#### Given text
Restated: Four numbers sit in a row. Call them $a, b, c, d$. We are told three two-number averages: $\tfrac{a+b}{2} = 21$, $\tfrac{b+c}{2} = 26$, and $\tfrac{c+d}{2} = 30$. The question asks for the average of the first and the last numbers, $\tfrac{a+d}{2}$.

Givens: Average of the first two numbers $\tfrac{a+b}{2} = 21$; Average of the middle two numbers $\tfrac{b+c}{2} = 26$; Average of the last two numbers $\tfrac{c+d}{2} = 30$; Answer choices: (A) $24$, (B) $25$, (C) $26$, (D) $27$, (E) $28$

Unknowns: The average of the first and last numbers, $\tfrac{a+d}{2}$

Understand

Plan

Primary tool: #16 Change Focus / Count the Complement

Secondary: #7 Identify Subproblems

Trying to solve for $a, b, c, d$ individually is hopeless — three equations, four unknowns. But we do not need the individual values; we only need $a+d$. Tool #16 (Change Focus / Complement) is the key insight: inside the whole sum $a+b+c+d$, the pair $a+d$ is exactly the *complement* of the middle pair $b+c$. If we know the whole and we know the middle, the outside is forced. Tool #7 (Identify Subproblems) breaks the work into three clean subproblems: (1) turn each given average into a pair sum by multiplying by $2$, (2) build the whole-sum from the first and last pair sums, (3) subtract the middle pair sum, then halve to get the desired average. No algebra is needed — only the definition of average and four-operation arithmetic.

#### Provided data
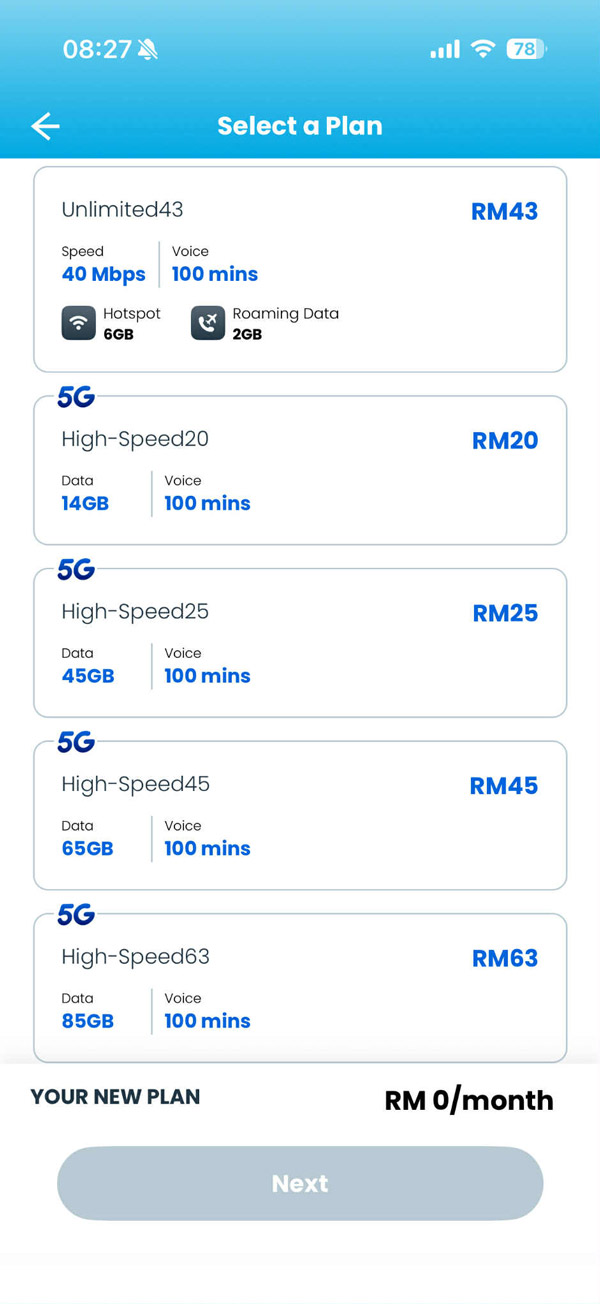Choose the High-Speed25 plan
Image resolution: width=600 pixels, height=1304 pixels.
(x=300, y=643)
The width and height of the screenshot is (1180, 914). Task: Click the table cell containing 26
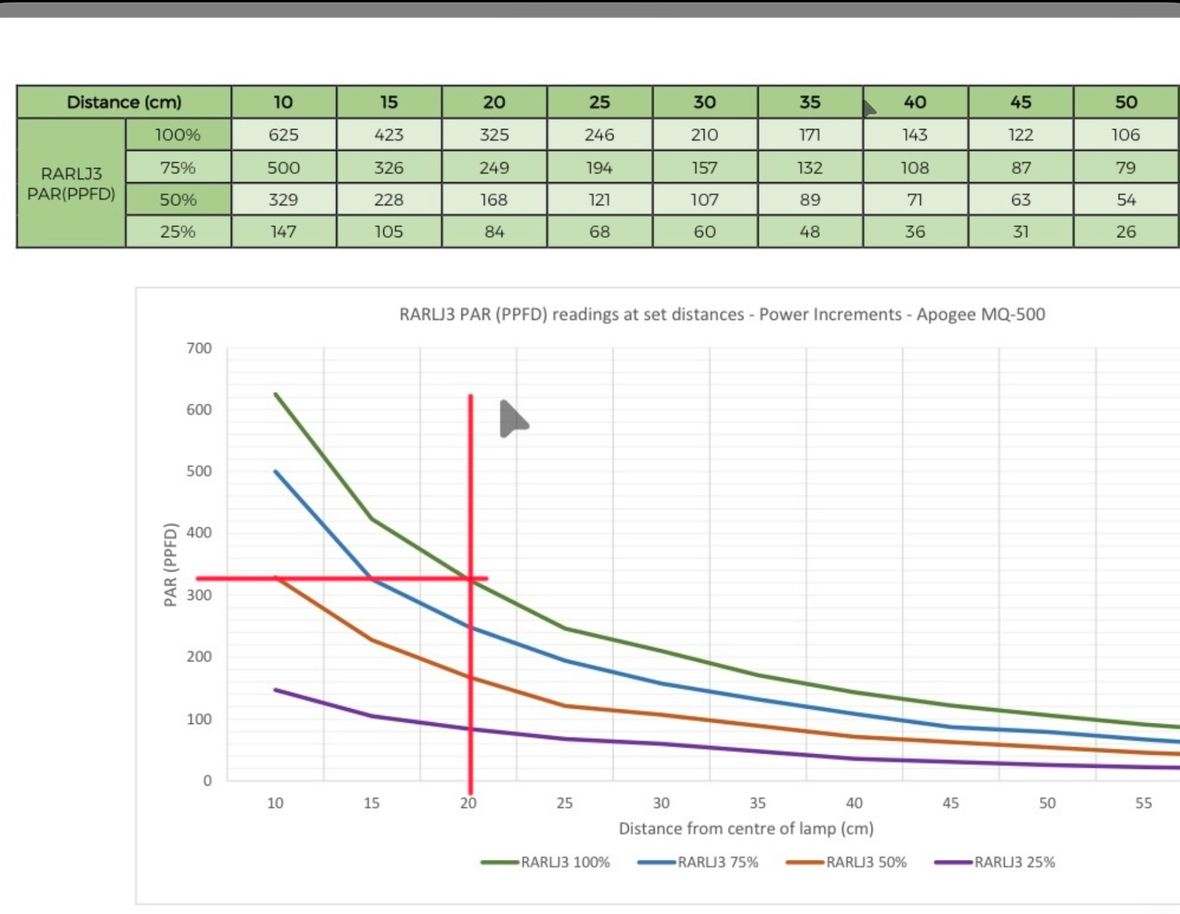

#### The tasks
1. Transcribe the averages problem text from "Primary tool: #16" down to "and four-operation arithmetic.".
2. Answer these questions from the averages problem text.
(a) What is the average of the middle two numbers?
(b) What value does answer choice (D) give?
(c) What is the full name of tool #16 in the plan?

#### Final results
1.
Primary tool: #16 Change Focus / Count the Complement

Secondary: #7 Identify Subproblems

Trying to solve for $a, b, c, d$ individually is hopeless — three equations, four unknowns. But we do not need the individual values; we only need $a+d$. Tool #16 (Change Focus / Complement) is the key insight: inside the whole sum $a+b+c+d$, the pair $a+d$ is exactly the *complement* of the middle pair $b+c$. If we know the whole and we know the middle, the outside is forced. Tool #7 (Identify Subproblems) breaks the work into three clean subproblems: (1) turn each given average into a pair sum by multiplying by $2$, (2) build the whole-sum from the first and last pair sums, (3) subtract the middle pair sum, then halve to get the desired average. No algebra is needed — only the definition of average and four-operation arithmetic.

2.
(a) 26
(b) 27
(c) Change Focus / Count the Complement